Dimanche Philo : quand le groupe affaiblit l'individualité

 En 1895, le médecin et psychologue social français Gustave Le Bon a publié un ouvrage qui a marqué durablement les sciences sociales : Psychologie des foules.

Son idée centrale est simple : une personne ne pense pas toujours de la même manière lorsqu’il est seul ou en groupe.

Il y développe notamment l’idée de SUGGESTIBILITÉ, soit que l’individu dans une foule devient sensible aux influences extérieures, aux émotions collectives et aux idées qui circulent dans le groupe.  

Pour Gustave Le Bon, lorsqu’une foule se forme, les individus peuvent voir leur esprit critique, leur individualité s’atténuer au profit d’une dynamique collective. Les émotions se propagent rapidement au détriment de la raison. Le groupe développe alors une « âme collective », c’est-à-dire un état psychologique où les comportements individuels convergent vers une même direction.

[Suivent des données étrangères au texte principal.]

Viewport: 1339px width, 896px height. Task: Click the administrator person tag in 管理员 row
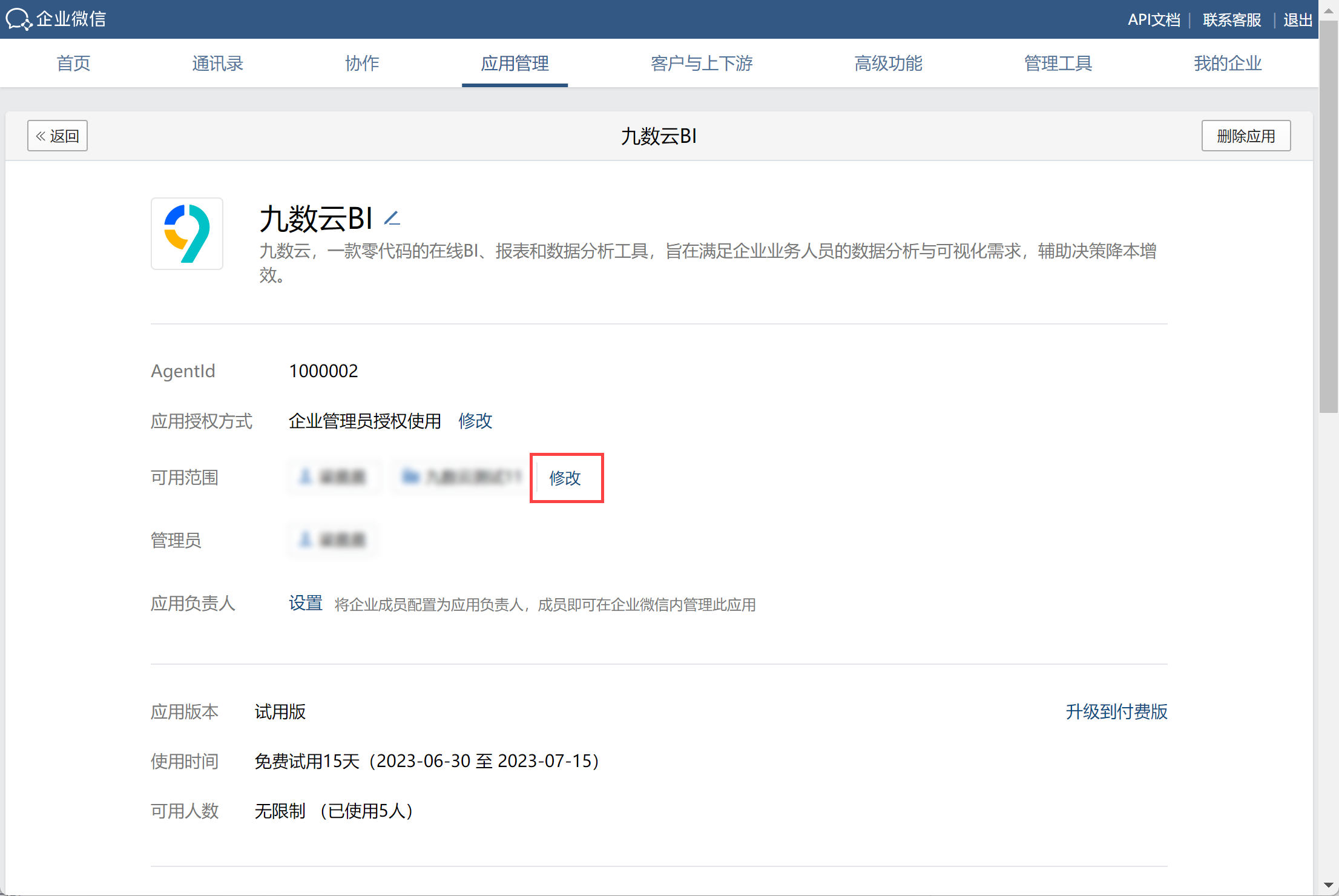[x=334, y=539]
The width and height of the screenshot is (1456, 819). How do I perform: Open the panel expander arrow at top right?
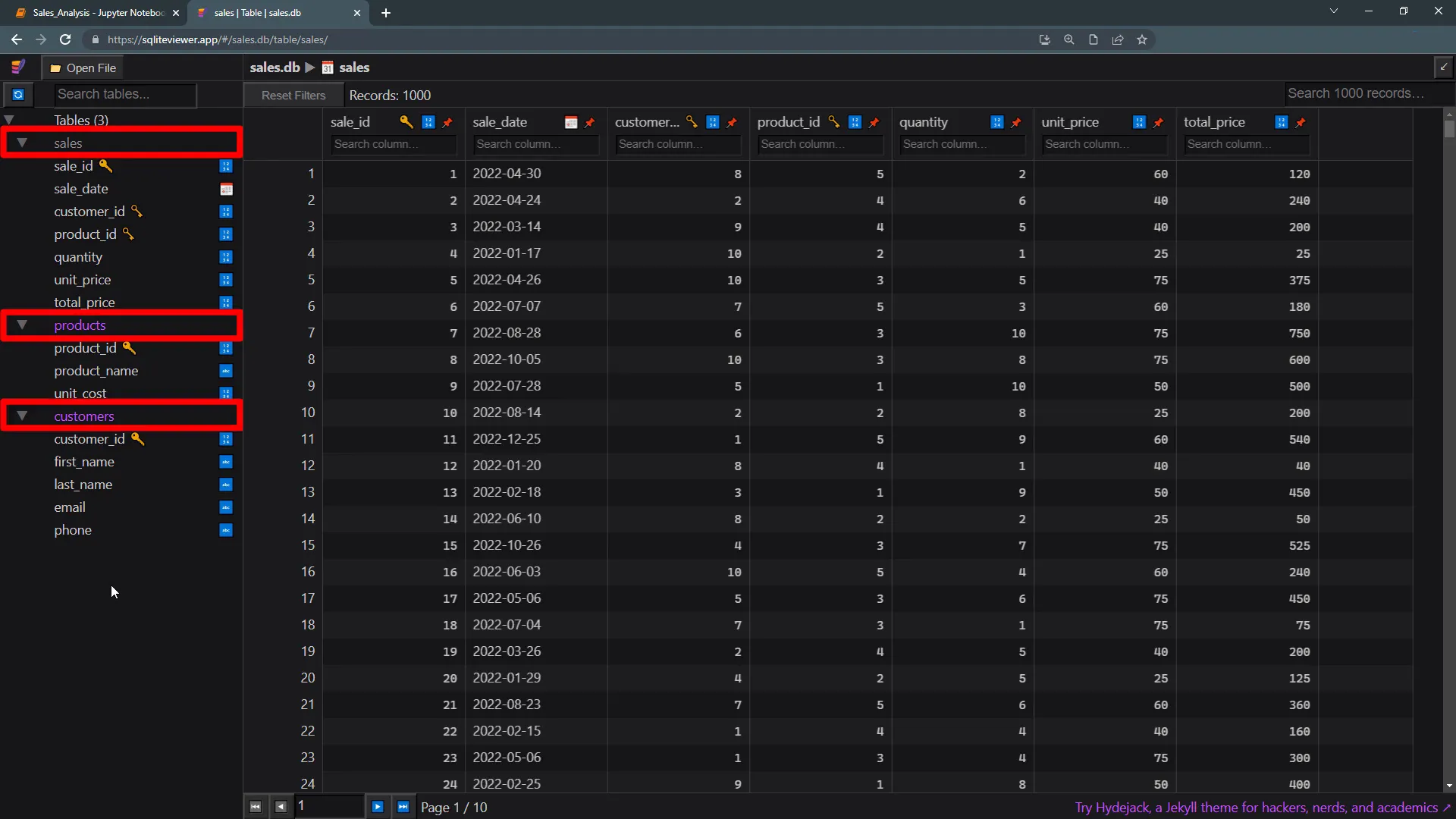(x=1444, y=67)
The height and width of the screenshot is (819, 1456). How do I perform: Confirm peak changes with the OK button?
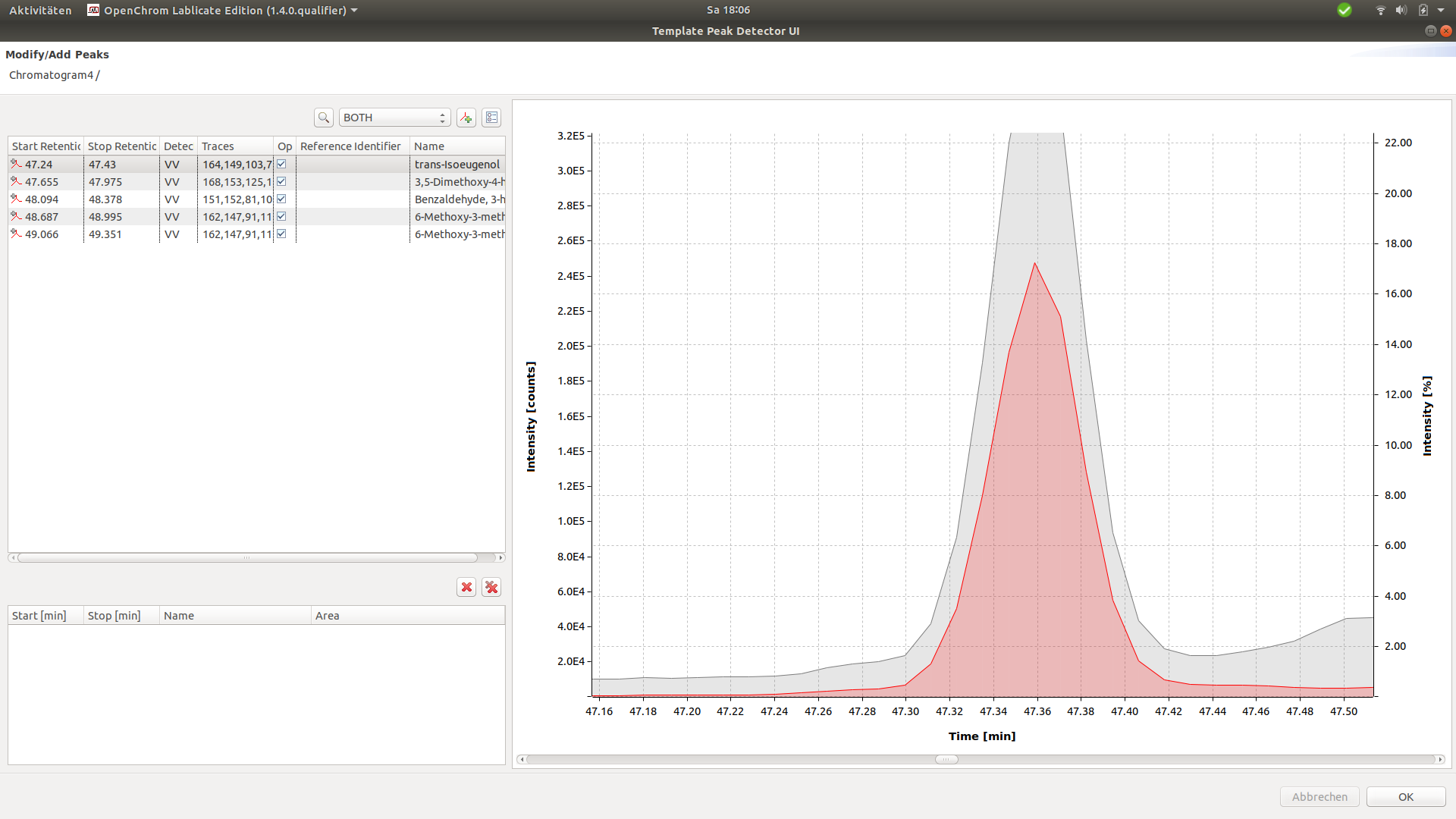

Selon lui, les foules sont plus réceptives aux affirmations catégoriques, simplifiées ainsi qu’aux images fortes et aux symboles qu’aux raisonnements complexes. 

Trois moyens d’influences

Dans son ouvrage, le psychologue social énonce trois modes d’actions permettant cette âme collective : 

  • L’affirmation : présenter une idée comme une évidence, comme un fait sans en démontrer les éléments.
  • La répétition : répéter continuellement les idées, les mots, les cris jusqu’à ce qu’elle s’impose progressivement dans les esprits.
  • La contagion : la diffusion rapide des émotions, des croyances et des comportements au sein du groupe.  

Cela explique en quoi une idée, une croyance ou une idéologie peut devenir dominante au sein d’un groupe sans que cela soit réellement validé par un raisonnement complexe.

Penser notre époque avec Gustave Le Bon

Bien que l’ouvrage de Gustave Le Bon a été publié en 1895, certaines questions ou constats peuvent encore se retrouver dans le monde actuel de 2026. Sans reprendre toutes ses conclusions, ni ignorer les limites de son œuvre, il est intéressant de se demander comment ses analyses peuvent éclairer certains phénomènes de notre époque.

Si nous observons les manifestations, les partis politiques, les regroupements d’individus, ne pouvons-nous pas parfois remarquer des similitudes en lien avec les trois moyens d’influences ?

Les réseaux sociaux favorisent-ils parfois une diffusion rapide des émotions ? Les mécanismes de répétition, de contagion des idées ou l’influence des personnalités charismatiques jouent-ils encore un rôle dans la formation de l’opinion publique ?

Dans quelle mesure sommes-nous vraiment cet individu libre de sa pensée quand nous appartenons, nous collaborons à un mouvement groupal ?

Ces questions ne trouvent pas de réponses simples, mais elles montrent qu’un ouvrage de 1895 peut encore nourrir notre réflexion ; à condition de l’avoir lu avec un regard critique et contextualité.

 

**Attention : certaines positions de Gustave Le Bon, notamment sur les races et les civilisations, sont aujourd'hui considérées comme profondément problématiques et marquées par les théories évolutionnistes et hiérarchisantes de son époque. Cela ne signifie pas que l'ensemble de son œuvre soit à rejeter, mais qu'elle doit être lue avec un regard critique et replacée dans son contexte historique.